Multi class segmentation

Hello. I am dealing with the multi-class segmentation.
I used to handle the binary class for semantic segmentation.
In the binary, I use the binary mask as the target.
However in the multi-class, it looks like I need some change.

This is my mask.
I have 5 classes which are Red, Green,Blue, white and black.
My model output is the 5 channel.
self.fuse=conv_1(ch_in=112,ch_out=5)
I use this 5 classes with 3 channel image as 1 channel image use below code.

                r,g,b=cv2.split(target_img)
                r[r==255]=1
                g[g==255]=2
                b[b==255]=3
                mask=r+g+b
                mask[mask==6]=4
                target_img=mask

After that I run the below train loop.
Because I read some article and they said I have to use one hot encoding for cross entropy loss.


        self.criterion = nn.CrossEntropyLoss().to(self.device)

    def run_train_loop(self, epochs):
        # Run training
        for epoch in range(epochs):
            print('Epoch {}/{}'.format(epoch + 1, epochs))
            print('-' * 10)
            self.scheduler.step()
            for param_group in self.optimizer.param_groups:
                lr = param_group['lr']
            print("Learning rate: " + str(lr))
            running_loss = 0.0
            running_score = 0.0

            for batch_idx, (images, masks) in enumerate(self.train_data_loader):
                # Obtain batches
                images, masks = images.to(self.device), masks.to(self.device)
                masks=masks.squeeze(1)
                self.optimizer.zero_grad()
                model= self.model.to(self.device)
                output = model(images)
                loss = self.criterion(output, masks.long())

However, my loss is 0 after some epoch.
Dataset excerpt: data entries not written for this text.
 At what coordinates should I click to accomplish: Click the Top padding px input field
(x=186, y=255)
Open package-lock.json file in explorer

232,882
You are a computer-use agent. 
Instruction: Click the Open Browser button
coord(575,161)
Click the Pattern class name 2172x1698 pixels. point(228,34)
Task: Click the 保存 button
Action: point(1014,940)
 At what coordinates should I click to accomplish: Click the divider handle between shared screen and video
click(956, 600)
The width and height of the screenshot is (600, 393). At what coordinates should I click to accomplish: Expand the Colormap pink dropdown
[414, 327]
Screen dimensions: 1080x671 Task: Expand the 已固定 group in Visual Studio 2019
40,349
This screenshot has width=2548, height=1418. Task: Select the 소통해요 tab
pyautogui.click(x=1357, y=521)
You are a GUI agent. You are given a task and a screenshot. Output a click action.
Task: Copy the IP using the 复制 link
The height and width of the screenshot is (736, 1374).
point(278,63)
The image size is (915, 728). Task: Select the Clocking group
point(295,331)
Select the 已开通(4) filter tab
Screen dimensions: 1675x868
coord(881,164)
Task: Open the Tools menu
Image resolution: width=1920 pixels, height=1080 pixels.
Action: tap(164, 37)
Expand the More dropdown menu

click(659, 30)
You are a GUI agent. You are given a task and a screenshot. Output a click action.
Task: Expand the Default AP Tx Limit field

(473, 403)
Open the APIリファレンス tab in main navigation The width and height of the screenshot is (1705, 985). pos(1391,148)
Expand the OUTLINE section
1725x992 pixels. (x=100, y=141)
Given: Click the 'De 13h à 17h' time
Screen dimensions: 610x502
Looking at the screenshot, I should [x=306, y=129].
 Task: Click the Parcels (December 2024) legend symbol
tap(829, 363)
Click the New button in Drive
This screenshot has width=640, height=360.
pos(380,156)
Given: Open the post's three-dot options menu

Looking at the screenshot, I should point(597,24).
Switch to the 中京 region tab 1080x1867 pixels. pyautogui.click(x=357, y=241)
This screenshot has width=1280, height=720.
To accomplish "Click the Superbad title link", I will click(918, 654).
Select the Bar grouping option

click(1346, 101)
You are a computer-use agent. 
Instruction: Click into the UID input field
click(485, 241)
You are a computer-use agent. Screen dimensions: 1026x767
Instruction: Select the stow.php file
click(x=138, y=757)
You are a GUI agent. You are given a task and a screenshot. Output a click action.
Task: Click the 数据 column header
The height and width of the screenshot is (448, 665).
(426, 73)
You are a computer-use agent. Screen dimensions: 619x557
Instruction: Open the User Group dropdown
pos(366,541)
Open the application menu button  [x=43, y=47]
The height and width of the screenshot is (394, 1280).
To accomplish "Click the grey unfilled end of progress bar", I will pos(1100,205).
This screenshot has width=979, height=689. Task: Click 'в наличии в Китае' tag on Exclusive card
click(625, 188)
I have 2000 images and mask. So I think it is not the lack of data problem. I am not using the softmax function but I read some answer in this forum that it has already included in cross entropy function. If not I have to include it of course.
Also I am not sure that it is the correct way that the ground truth channel is 1 channel only. Becuase output of the model is 5 channel. Do you think I should change the my mask as 5 channel with 0 and 1? Or should my model output is the 5 channels, because 0 is background.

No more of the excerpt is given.